● **Directions**
Beginning at the line that contains "Tietosuoja- ja rekisteriseloste (134, 626)", reproduce every line to the end of the material without changing any of them.

● **Provided records**
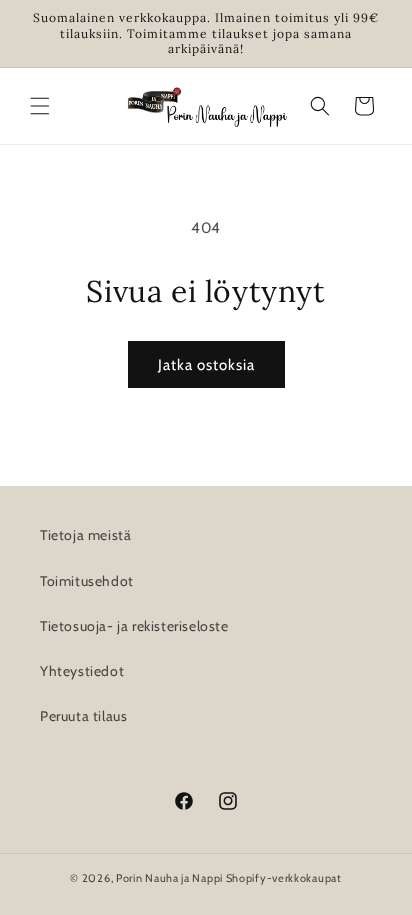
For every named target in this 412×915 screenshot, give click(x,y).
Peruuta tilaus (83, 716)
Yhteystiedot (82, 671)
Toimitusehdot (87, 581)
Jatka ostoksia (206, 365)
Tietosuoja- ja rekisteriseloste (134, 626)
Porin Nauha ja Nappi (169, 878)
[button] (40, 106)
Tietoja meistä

● **Output below**
Tietosuoja- ja rekisteriseloste (134, 626)
Porin Nauha ja Nappi (169, 878)
[button] (40, 106)
Tietoja meistä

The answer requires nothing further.